Blog - 20/01/2025
Information Technology
The Law and AI: The Results are in! – ICO release outcomes of the consultation on generative AI and data protection
In early 2024 the Information Commissioner’s Office (the “ICO”) commenced a five-part generative AI consultation series, the aim of which was to address the regulatory uncertainties on how certain aspects of the UK GDPR and Data Protection Act 2018 apply to the use of generative AI.
After reviewing the consultation responses, the ICO updated its position on a number of areas and set out the future work that needs to be undertaken in the AI industry. The ICO officially released its report on the results of its 2024 generative AI consultation series on 12 December 2024 (the “Report”), which is available here.
Generative AI Consultation Series
Generative AI is a type of AI system that can generate new text, image, audio and video content. A good example of Generative AI is ChatGPT.
Generative AI models are usually trained on vast amounts of personal data, quite often without people being aware that their personal data is being processed. The generative AI consultation series was commenced in response to the issues generative AI presents for personal data, particularly as it relates to the lack of transparency and the risks posed to people’s rights and freedoms.
The generative AI consultation series addressed the following five key areas, which we will explore in further detail in this blog:
- The lawful basis for web scraping to train generative AI models;
- Purpose limitation in the generative AI lifecycle;
- Accuracy of training data and model outputs;
- Engineering individual rights into generative AI models;
- Allocating controllership across the generative AI supply chain.
Lawful basis for web scraping to train generative AI models:
The ICO’s view is that Legitimate Interests is the only available lawful basis which a developer/controller can rely on when using web-scraped personal data to train AI models. The Report provides an explanation as to why other legal bases are unlikely to be appropriate.
Legitimate Interests is the most flexible lawful basis for processing personal data; it allows you to use people’s data in ways they would reasonably expect (and which have a minimum privacy impact), or where there is a compelling justification for the processing.
To rely on Legitimate Interests, a three-part “balancing” test needs to be satisfied. A developer/controller would therefore need to carry out and satisfy the follow tests to be able to lawfully use web-scraped data:
- Purpose test: the developer must set out a specific and clear interest; they need to be able to prove that they are pursuing a legitimate interest;
- Necessity test: the developer must be able to explain why web-scraping is necessary and why alternative methods of data collection are not suitable, for example why personal data cannot be collected directly from people and licensed in a transparent way; and
- Balancing test: the developer needs to consider whether the individual’s interests, rights and freedoms override the developer’s legitimate interests.
The ICO noted that because web-scraping is an activity that often occurs without people being aware, this test would be difficult to satisfy in practice. Since people will not be aware that their data is being used, they would not be able to exercise their information rights, such as the right to object to the use of their data.

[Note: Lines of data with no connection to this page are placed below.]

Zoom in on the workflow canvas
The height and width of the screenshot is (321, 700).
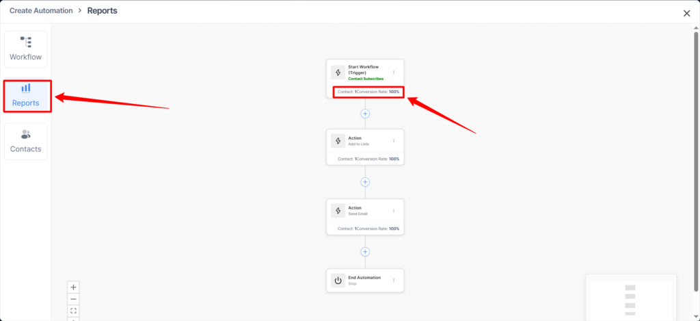coord(74,287)
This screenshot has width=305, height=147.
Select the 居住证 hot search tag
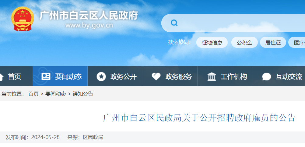(x=273, y=42)
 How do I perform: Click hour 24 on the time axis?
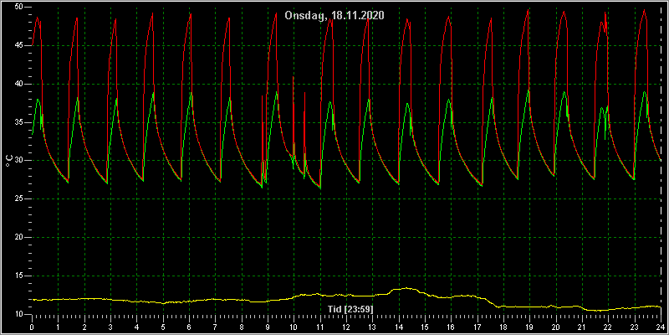pyautogui.click(x=661, y=327)
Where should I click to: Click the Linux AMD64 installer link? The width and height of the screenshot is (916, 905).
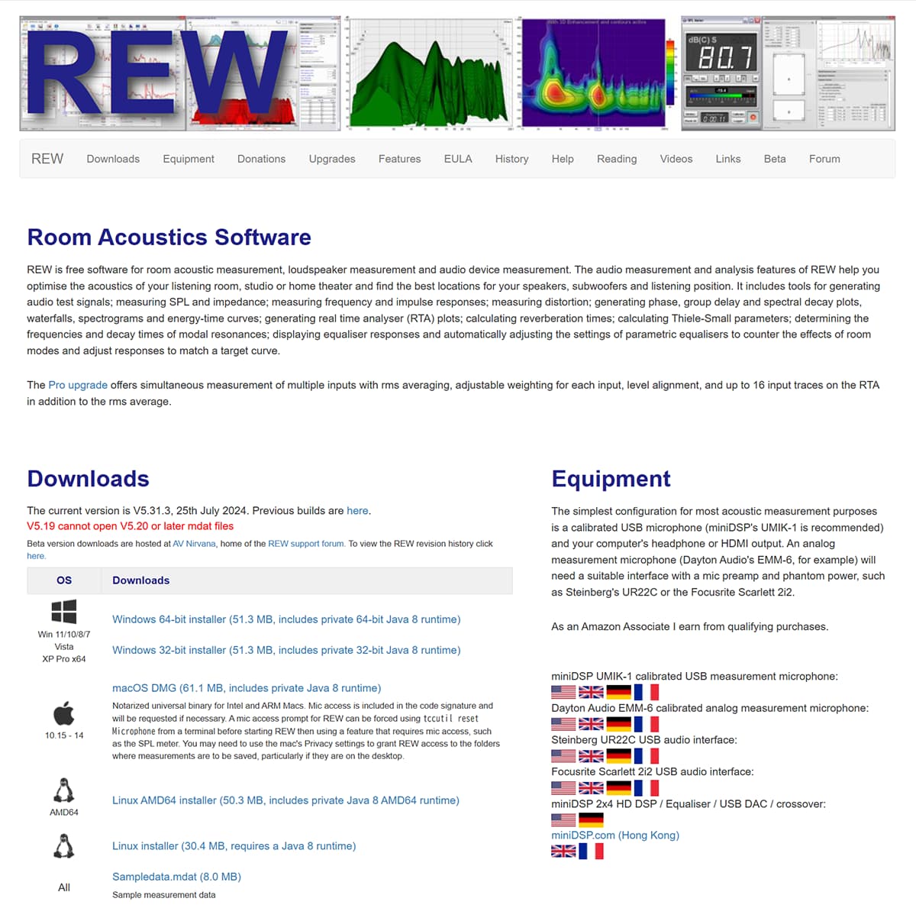(285, 800)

As a first step, the ICO has emphasised the need for generative AI developers to improve their approach to transparency when processing data to ensure individuals can effectively exercise their rights in relation to their personal data. In practice this would require developers to provide accessible and clear information as to what personal data they collect and how it is collected. Developers would also need to carry out and satisfy the Legitimate Interests balancing test which require them to consider (and document) whether web scraping is completely necessary and why other more transparent methods of collecting data are not appropriate.
Purpose limitation in the generative AI lifecycle
The ICO has affirmed its positions on how the purpose limitation principle should be interpreted in the generative AI lifecycle. Those positions are:
- That the purpose for training and deploying a generative AI has to be explicit and specific. This is so that people have a clear understanding of why and how their personal data is processed. Using personal data to develop a generative AI model is unlikely to fall within people’s reasonable expectations.
- Developers who reuse personal data to train a generative AI system must ensure that the purpose of the model is compatible with the original purpose for which the data was collected.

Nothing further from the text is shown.